▸ Выбранный отрывок:

::::

Месяцами находился я в постоянном внутреннем напряжении. Без всякого успеха концентрировал я свою мысль на сущности миро– и жизнеутверждения и на том общем, что они имеют между собой, и даже ежедневная работа в госпитале не могла меня отвлечь. Я блуждал в чаще, не находя дорогу. Я упирался в железную дверь, которая не поддавалась моим усилиям.
Все знания по этике, какими вооружила меня философия, представления о добре оказались непригодными. Выработанные ею представления о добре были столь нежизненны, неэлементарны, столь узки, бессодержательны, что их невозможно было привести в соответствие с миро– и жизнеутверждением. Она в сущности вовсе не затрагивала проблему связи между культурой и мировоззрением. Миро– и жизнеутверждение Нового времени было для нее настолько самоочевидными, что у нее не возникало никакой потребности составить себе о нем ясное представление.
К своему удивлению я должен был констатировать, что та область философии, куда завели меня размышления о культуре и мировоззрении, оставалась неведомой страной. То с одной, то с другой стороны пытался я проникнуть внутрь нее. И каждый раз вынужден был отступать. Я уже потерял мужество и был измотан. Пожалуй, я уже видел перед собой то самое знание, о котором идет речь, но не мог схватить его и выразить.

::::

▸ Записанные данные:
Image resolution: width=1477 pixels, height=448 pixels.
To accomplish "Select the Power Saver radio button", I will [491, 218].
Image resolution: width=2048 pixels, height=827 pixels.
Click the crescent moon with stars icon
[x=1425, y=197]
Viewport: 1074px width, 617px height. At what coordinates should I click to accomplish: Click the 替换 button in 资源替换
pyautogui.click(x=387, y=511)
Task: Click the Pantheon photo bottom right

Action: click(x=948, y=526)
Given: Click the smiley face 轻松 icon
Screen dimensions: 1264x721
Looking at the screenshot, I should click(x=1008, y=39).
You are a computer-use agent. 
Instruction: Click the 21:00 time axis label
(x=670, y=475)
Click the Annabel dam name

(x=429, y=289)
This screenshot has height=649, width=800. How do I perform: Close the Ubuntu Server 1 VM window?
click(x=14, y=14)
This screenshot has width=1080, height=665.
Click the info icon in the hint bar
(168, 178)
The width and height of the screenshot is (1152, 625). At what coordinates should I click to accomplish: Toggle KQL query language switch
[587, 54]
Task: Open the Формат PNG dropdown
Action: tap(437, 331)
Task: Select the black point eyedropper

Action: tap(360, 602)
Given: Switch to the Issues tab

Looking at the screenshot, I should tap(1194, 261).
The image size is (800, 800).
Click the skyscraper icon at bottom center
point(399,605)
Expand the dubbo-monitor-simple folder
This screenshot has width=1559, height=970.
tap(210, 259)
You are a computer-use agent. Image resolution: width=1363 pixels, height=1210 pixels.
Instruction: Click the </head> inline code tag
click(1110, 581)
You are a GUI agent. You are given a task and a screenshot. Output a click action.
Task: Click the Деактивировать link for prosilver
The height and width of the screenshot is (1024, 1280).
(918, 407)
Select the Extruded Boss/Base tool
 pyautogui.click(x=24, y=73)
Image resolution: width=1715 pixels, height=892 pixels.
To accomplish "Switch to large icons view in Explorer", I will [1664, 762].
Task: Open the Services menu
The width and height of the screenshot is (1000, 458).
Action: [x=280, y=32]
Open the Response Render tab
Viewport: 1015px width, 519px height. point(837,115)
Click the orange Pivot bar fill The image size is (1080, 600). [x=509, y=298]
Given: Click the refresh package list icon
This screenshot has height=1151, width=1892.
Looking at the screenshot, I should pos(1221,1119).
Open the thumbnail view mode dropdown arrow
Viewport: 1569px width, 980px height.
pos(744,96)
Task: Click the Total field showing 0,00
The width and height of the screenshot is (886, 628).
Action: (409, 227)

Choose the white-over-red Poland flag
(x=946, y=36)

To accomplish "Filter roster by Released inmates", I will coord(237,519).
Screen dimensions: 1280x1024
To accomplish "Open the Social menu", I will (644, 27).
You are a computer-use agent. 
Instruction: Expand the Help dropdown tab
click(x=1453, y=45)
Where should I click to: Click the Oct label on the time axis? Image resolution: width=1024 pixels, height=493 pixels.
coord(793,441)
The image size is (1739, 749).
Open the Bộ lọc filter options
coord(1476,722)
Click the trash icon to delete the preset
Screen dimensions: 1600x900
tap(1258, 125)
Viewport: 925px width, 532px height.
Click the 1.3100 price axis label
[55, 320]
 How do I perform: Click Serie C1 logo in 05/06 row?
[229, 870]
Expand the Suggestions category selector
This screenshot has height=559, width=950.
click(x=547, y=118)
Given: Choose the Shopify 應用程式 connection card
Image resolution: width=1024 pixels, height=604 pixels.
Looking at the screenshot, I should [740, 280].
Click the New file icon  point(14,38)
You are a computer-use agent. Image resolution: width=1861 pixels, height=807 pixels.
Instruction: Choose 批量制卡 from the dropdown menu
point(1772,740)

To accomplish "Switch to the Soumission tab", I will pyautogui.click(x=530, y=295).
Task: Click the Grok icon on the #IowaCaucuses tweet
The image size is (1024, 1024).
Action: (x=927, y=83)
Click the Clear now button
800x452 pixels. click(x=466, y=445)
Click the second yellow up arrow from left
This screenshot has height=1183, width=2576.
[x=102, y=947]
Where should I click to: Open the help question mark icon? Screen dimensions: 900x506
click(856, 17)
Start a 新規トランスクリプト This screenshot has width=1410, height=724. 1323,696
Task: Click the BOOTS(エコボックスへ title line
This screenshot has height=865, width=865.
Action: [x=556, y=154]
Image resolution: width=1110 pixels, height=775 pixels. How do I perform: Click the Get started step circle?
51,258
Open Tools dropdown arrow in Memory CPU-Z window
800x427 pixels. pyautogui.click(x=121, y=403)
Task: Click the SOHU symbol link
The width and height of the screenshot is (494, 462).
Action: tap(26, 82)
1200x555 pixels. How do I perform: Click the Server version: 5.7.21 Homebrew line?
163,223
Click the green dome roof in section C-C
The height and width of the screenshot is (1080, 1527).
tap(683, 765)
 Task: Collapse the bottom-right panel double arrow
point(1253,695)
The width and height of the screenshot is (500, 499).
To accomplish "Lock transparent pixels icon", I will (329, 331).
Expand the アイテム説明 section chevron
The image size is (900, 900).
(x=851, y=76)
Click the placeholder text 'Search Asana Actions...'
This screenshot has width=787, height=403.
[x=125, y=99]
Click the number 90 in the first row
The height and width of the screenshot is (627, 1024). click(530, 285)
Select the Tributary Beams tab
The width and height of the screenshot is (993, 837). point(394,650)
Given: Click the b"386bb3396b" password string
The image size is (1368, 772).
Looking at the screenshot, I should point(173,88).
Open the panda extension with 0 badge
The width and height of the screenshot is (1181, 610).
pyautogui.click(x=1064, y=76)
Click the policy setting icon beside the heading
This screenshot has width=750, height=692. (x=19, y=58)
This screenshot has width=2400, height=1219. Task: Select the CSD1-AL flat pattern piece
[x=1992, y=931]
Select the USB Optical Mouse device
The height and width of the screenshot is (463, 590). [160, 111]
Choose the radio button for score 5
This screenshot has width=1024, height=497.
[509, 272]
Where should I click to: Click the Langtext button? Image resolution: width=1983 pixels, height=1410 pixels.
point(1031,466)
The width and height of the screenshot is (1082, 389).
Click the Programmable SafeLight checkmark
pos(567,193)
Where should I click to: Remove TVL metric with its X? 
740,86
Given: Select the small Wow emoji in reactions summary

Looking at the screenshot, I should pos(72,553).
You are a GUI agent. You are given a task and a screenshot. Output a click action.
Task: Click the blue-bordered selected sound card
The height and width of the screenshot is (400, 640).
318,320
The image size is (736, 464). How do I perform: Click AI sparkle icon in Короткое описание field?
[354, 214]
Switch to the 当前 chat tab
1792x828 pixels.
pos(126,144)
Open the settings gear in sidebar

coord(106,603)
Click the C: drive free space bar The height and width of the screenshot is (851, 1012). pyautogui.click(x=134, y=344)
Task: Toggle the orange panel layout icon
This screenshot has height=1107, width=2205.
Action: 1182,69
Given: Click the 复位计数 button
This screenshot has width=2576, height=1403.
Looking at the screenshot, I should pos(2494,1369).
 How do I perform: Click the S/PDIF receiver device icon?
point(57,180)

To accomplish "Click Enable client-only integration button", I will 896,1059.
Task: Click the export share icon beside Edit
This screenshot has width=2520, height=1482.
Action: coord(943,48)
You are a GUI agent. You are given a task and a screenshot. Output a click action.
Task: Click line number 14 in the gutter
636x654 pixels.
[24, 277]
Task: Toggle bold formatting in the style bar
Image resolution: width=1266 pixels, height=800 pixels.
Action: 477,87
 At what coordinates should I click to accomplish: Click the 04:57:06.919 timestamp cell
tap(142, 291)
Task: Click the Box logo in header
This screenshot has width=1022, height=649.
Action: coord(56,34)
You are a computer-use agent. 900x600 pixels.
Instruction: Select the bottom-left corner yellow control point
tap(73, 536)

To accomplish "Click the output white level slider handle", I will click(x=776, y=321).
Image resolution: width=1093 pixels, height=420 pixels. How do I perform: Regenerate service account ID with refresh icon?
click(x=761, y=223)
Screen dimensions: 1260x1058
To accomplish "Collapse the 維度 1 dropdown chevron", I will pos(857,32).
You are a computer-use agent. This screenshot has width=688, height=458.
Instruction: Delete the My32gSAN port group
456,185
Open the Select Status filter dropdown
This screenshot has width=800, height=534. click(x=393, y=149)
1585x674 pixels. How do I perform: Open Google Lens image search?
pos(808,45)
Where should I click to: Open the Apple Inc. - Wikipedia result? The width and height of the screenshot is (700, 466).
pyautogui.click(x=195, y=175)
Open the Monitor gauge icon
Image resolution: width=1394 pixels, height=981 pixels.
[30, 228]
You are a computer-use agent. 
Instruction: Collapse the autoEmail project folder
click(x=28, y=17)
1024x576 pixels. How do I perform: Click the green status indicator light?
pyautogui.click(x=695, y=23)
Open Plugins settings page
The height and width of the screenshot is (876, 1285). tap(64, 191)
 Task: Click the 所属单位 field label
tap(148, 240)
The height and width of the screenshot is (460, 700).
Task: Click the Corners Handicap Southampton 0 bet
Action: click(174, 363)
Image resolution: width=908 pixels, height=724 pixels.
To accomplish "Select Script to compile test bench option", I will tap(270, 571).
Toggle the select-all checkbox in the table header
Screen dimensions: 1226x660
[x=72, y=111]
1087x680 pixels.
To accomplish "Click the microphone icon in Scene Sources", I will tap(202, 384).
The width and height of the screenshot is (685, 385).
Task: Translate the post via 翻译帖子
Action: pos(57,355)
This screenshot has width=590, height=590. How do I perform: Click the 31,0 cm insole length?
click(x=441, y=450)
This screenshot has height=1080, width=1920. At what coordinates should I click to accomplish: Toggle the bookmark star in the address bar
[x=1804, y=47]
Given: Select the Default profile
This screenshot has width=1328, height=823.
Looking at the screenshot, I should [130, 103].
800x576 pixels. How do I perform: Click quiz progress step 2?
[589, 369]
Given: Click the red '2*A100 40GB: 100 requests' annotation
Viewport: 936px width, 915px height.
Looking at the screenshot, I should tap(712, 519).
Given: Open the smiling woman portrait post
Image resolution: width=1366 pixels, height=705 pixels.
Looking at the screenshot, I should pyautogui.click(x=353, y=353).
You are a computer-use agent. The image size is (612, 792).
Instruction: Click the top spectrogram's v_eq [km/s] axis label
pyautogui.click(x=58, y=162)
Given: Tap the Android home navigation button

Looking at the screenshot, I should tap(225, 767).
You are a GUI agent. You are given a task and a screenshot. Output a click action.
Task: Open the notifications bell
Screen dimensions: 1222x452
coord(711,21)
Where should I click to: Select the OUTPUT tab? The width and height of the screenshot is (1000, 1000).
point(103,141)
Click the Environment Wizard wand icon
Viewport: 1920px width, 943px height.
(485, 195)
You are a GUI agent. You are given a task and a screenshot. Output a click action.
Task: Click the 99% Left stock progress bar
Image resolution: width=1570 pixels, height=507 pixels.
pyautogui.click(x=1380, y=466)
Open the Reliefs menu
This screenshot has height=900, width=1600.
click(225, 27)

::::

▸ Цель задания 1:
Что, согласно выбранному отрывку, не могло отвлечь от постоянного внутреннего напряжения?
▸ Цель задания 2:
Продублируйте записи, начиная с самой первой их строки и заканчивая строкой, где стоит «Looking at the screenshot, I should tap(1194, 261).», причем обе крайние строки тоже нужно включить.
Записи никак не связаны с отрывком.

▸ Ответ 1:
Ежедневная работа в госпитале.

▸ Ответ 2:
Image resolution: width=1477 pixels, height=448 pixels.
To accomplish "Select the Power Saver radio button", I will [491, 218].
Image resolution: width=2048 pixels, height=827 pixels.
Click the crescent moon with stars icon
[x=1425, y=197]
Viewport: 1074px width, 617px height. At what coordinates should I click to accomplish: Click the 替换 button in 资源替换
pyautogui.click(x=387, y=511)
Task: Click the Pantheon photo bottom right

Action: click(x=948, y=526)
Given: Click the smiley face 轻松 icon
Screen dimensions: 1264x721
Looking at the screenshot, I should click(x=1008, y=39).
You are a computer-use agent. 
Instruction: Click the 21:00 time axis label
(x=670, y=475)
Click the Annabel dam name

(x=429, y=289)
This screenshot has height=649, width=800. How do I perform: Close the Ubuntu Server 1 VM window?
click(x=14, y=14)
This screenshot has width=1080, height=665.
Click the info icon in the hint bar
(168, 178)
The width and height of the screenshot is (1152, 625). At what coordinates should I click to accomplish: Toggle KQL query language switch
[587, 54]
Task: Open the Формат PNG dropdown
Action: tap(437, 331)
Task: Select the black point eyedropper

Action: tap(360, 602)
Given: Switch to the Issues tab

Looking at the screenshot, I should tap(1194, 261).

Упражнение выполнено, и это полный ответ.